The calculation of speed and pressure is already carried out according to ballistic formulas, for example, as follows:

where l is the path in the barrel, L is the length of the rifled part, a,b,φ are powder constants, S is the cross-sectional area of ​​the barrel.

But even in a slingshot, the resulting force is not constant, but backwards proportional to the tension of the rubber, and the initial speed will depend on this variable force, mass and time of the shot. Therefore, according to those data (only force and mass), you can actually calculate nothing.

In this case, you need to apply 2 Newton's law, but not in the usual form for us, but in a differential one:

F=(p2-p1)/t, where F is the force applied to the body, p1 is the momentum of the body before applying the force, p2 is the momentum of the body after application of force, t - time of force application.

In other words, the resulting value of the force applied to the body is the change in the momentum of this body per unit of time. It was in this form that Newton derived his own law.

Let's apply this formula.

As I understand it, the original projectile speed is 0, as follows the 2nd Newton's law takes the form:

Having painted the momentum and expressing the speed, we have:

It can be seen from the acquired formula that in order to find the speed, we should know the time. Indeed, the more time the force is applied to the body, the more it will accelerate the body (or slow it down if the direction of the force and the direction of the velocity are opposite).

Imagine that t=1 s.

Thus, to find the speed of the body, in this case, we must know the force acting on the body, the mass of the body, and the time the force acted on the body (assuming that the body was at rest).

Let someone correct me if I'm wrong, but in my opinion here is Newton's 2nd law. In general terms, this is personal from the force divided by the mass!

If a force of 1.5 N is applied (and not removed) to a body with a mass of 5 g, then, according to Newton's second law, it will give it an acceleration a = F / m = 1.5 / 0.005 = 300 m / s ^ 2. Under the action of this acceleration, the body will begin to increase its speed according to the law v=at, where t is the time of the force. So, knowing the formula, you can calculate the speed of the body in any moment of time.

In a second - 1.5 / 0.005 \u003d 300 m / s. After 2 seconds - 600 m / s. After 3 seconds - 900 m / s. After 4 seconds - 1.2 km / s. After 5 seconds - 1.5 km / s. After 10 seconds - 3 km / s. After 20 seconds - 6 km / s. And in half a minute, the speed will reach 8 km / s, and if the projectile does not stick into the Earth by that time, it will begin to move away from the Earth's surface.

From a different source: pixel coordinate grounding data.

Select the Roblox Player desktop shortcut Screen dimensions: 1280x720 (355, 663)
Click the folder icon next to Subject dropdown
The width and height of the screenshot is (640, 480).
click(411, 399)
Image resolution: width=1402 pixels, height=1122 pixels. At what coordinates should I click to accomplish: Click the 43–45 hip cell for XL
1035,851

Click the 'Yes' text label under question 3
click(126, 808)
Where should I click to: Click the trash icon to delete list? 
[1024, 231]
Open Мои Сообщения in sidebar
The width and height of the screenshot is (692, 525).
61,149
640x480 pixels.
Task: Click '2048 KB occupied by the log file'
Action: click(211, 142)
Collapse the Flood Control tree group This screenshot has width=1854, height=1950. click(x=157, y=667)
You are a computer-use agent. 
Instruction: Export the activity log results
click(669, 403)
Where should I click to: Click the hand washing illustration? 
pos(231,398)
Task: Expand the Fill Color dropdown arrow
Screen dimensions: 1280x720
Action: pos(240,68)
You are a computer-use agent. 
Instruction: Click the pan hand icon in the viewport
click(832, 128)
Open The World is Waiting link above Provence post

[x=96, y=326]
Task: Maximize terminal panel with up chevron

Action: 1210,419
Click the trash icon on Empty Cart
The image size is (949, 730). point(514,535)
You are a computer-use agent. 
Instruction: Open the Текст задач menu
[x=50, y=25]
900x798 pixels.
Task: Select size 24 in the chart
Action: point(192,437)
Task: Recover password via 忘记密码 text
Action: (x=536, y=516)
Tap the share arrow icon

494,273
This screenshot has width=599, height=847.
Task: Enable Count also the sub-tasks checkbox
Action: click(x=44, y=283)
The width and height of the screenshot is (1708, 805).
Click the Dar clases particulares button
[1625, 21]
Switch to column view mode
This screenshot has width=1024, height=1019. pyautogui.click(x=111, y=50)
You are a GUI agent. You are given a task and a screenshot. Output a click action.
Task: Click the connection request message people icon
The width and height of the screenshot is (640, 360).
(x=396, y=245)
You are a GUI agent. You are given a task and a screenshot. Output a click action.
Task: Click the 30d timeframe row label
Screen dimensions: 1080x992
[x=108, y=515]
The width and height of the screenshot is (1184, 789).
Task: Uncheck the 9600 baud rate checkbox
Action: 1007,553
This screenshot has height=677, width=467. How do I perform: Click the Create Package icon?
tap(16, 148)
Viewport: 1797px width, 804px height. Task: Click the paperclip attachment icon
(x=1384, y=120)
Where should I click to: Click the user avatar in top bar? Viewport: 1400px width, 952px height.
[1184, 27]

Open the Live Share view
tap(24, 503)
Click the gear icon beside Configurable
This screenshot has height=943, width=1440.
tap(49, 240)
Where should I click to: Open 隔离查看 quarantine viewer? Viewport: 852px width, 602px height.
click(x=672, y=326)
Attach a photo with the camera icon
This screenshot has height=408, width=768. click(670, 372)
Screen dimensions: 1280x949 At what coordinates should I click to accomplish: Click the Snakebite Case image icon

If we consider this issue from the point of view of school knowledge, then F \u003d ma, F - force, m - mass, a - acceleration. To find the speed at any moment of time, it is enough to multiply the acceleration by the time. If we take into account that there is a friction force, then that the force was not applied uniformly and not constantly, then additional data are needed.

The speed can be determined by the formula: v = Ft/m.

That is, in order to successfully solve the problem, we lack one more physical quantity, namely, time.

Abstracts

How to find mass, knowing strength in 2017 how to find out. How to find strength friction slip f friction formula. How to determine coefficient of friction slip? Here, the elastic force of the dynamometer spring balances force friction How knowing mass. How to find the coefficient of friction? Friction force formula. It always exists, since absolutely smooth bodies do not exist. Find friction force. Please tell me how to find. which will pass the body, knowing the power friction, mass and speed of the body??? We find force friction. Friction force formula. Before finding the force of friction, the formula of which takes on a different form (f=? How to find acceleration - wikiHow. How to find acceleration. to find acceleration, divide the force by the mass of the accelerating. How to calculate the force. Find the mass, knowing strength and acceleration. If you know the force and acceleration of an object, How. how find- Coefficient of friction knowing mass and force. School knowledge.

Acceleration characterizes the rate of change in the speed of a moving body. If the speed of a body remains constant, then it does not accelerate.

Acceleration takes place only when the speed of the body changes. If the speed of a body increases or decreases by some constant value, then such a body moves with constant acceleration. Acceleration is measured in meters per second per second (m/s2) and is calculated from two velocities and time, or from a force applied to a body.

Steps

1. 1 a = ∆v / ∆t
2. 2 Definition of variables. You can calculate Δv and Δt in the following way: Δv \u003d vk - vn and Δt \u003d tk - tn, where vk- final speed vн- starting speed, tk- end time tn- start time.
3. 3
4. Write the formula: a \u003d Δv / Δt \u003d (vk - vn) / (tk - tn)
5. Write variables: vk= 46.1 m/s, vн= 18.5 m/s, tk= 2.47 s, tn= 0 s.
6. Calculation: a
7. Write the formula: a \u003d Δv / Δt \u003d (vk - vn) / (tk - tn)
8. Write variables: vk= 0 m/s, vн= 22.4 m/s, tk= 2.55 s, tn= 0 s.
9. Calculation: a

1. 1 Newton's second law.
2. Fres = m x a, where Fres m- body mass, a is the acceleration of the body.
3. 2 Find the mass of the body.
4. Remember that 1 N = 1 kg∙m/s2.
5. a = F/m = 10/2 = 5 m/s2

3 Testing your knowledge

1. 1 direction of acceleration.
   
2. 2 Direction of force.
3. 3 resultant force.
4. Solution: The condition of this problem is designed to confuse you. In fact, everything is very simple. Draw a diagram of the direction of forces, so you will see that a force of 150 N is directed to the right, a force of 200 N is also directed to the right, but a force of 10 N is directed to the left. Thus, the resulting force is: 150 + 200 - 10 = 340 N. The acceleration is: a = F/m = 340/400 = 0.85 m/s2.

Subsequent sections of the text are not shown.